Thakur had formed Institute for Research and Documentation in Social Sciences (IRDS), a human rights organisation. He recorded the dying declaration of journalist Jagendra Singh; the video allegedly indicated the involvement of a state's minister in Singh's death.

Other issues 

In January 2011, Thakur filed an FIR against Facebook and some of its users, for offensive comments against Mahatma Gandhi in a Facebook group called "I hate Gandhi". Facebook banned the group a couple of days later.

PILs 

Amitabh Thakur and his wife Nutan have filed over 500 RTI applications and 150 Public Interest Litigations (PILs).
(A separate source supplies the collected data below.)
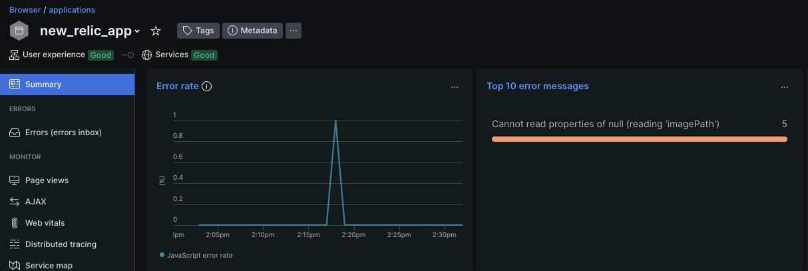Open the AJAX monitoring page
Viewport: 808px width, 271px height.
[35, 202]
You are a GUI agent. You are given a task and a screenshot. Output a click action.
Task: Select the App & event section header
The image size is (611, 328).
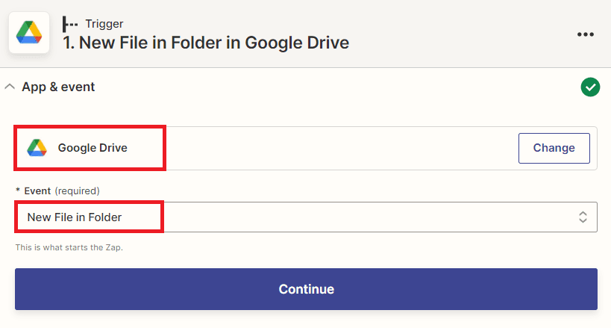[58, 87]
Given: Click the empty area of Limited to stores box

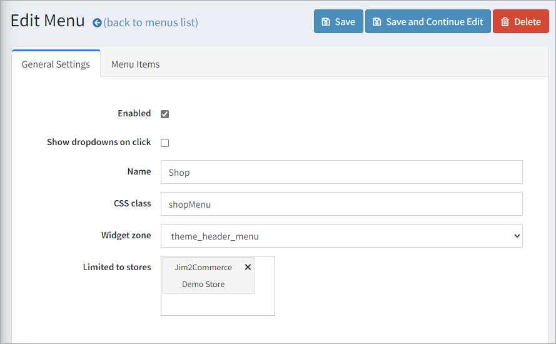Looking at the screenshot, I should click(x=217, y=305).
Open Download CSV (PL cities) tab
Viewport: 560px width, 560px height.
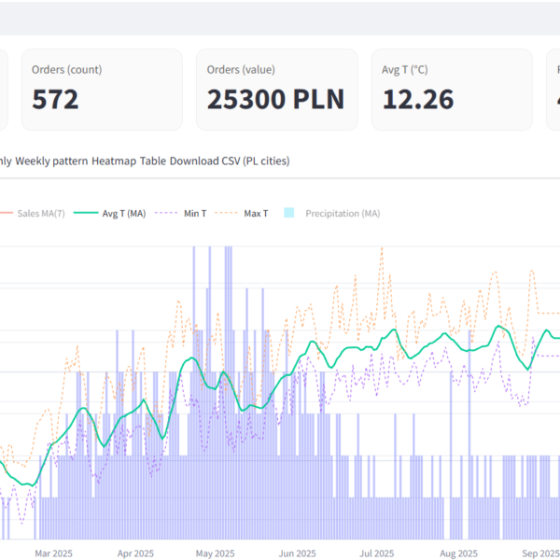pos(231,161)
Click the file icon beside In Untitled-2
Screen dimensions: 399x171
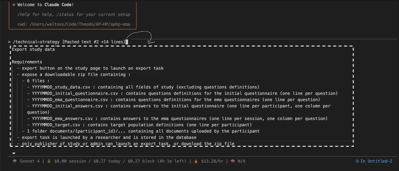(x=357, y=161)
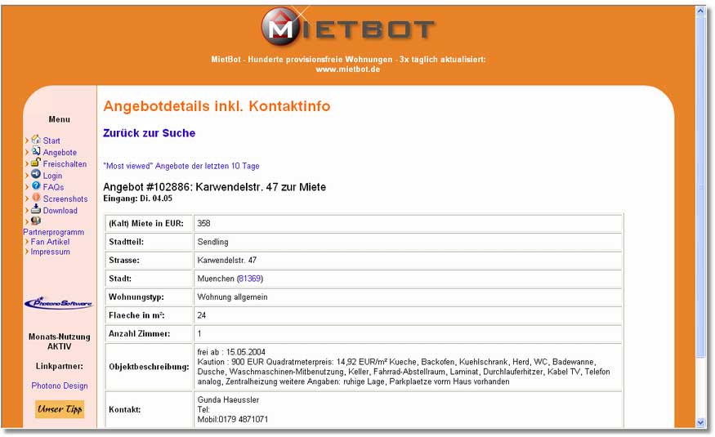
Task: Open the Fan Artikel menu link
Action: click(50, 242)
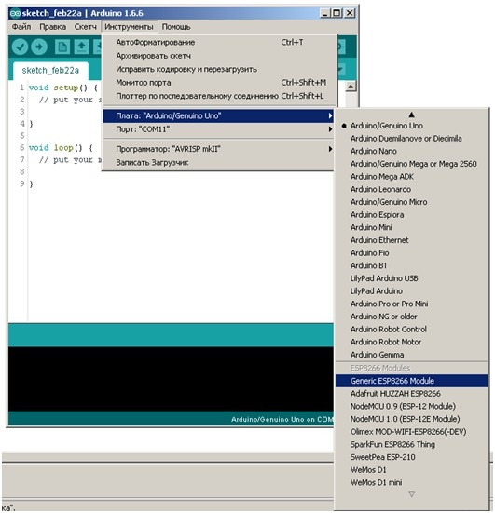Expand the Плата: "Arduino/Genuino Uno" submenu
Viewport: 495px width, 513px height.
pyautogui.click(x=218, y=115)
A number of PILs filed by the Thakurs resulted in action.

As a writer 

Thakur has authored a story book in Hindi, Dhal Gayi Raat, and has compiled two collections of poems Jaisa Maine Jana Hai and Aatmadarsh.  His book Fresh Brew - Chronicles of Business and Freedom, co-authored with Amit Haralalka, traces the careers of 25 IIM Lucknow alumni who turned entrepreneurs. His book Cyber Crime (Hindi साइबर क्राइम) co-authored with S H Zaidi is possibly the first book on Cyber Crime in Hindi.

Personal life 

Amitabh Thakur is married to Nutan Thakur, an advocate and a social activist. He has a brother Avinash Kumar, who is an IAS officer in Jharkhand.   Amitabh has two children - a daughter named Tanaya and a son named Aditya, both law graduates. While Tanaya graduated from National Law University Patna and is an assistant Professor in Law in Shiv Nadar University, Aditya graduated from National Law University Lucknow.

See also 
 Nutan Thakur, Advocate, activist and active member, Adhikar Sena

References

Living people
Indian Police Service officers
Indian police officers
Uttar Pradesh Police
People from Muzaffarpur
Indian anti-corruption activists
IIT Kanpur alumni
Indian Institute of Management Lucknow alumni
Activists from Bihar
All India Services
Year of birth missing (living people)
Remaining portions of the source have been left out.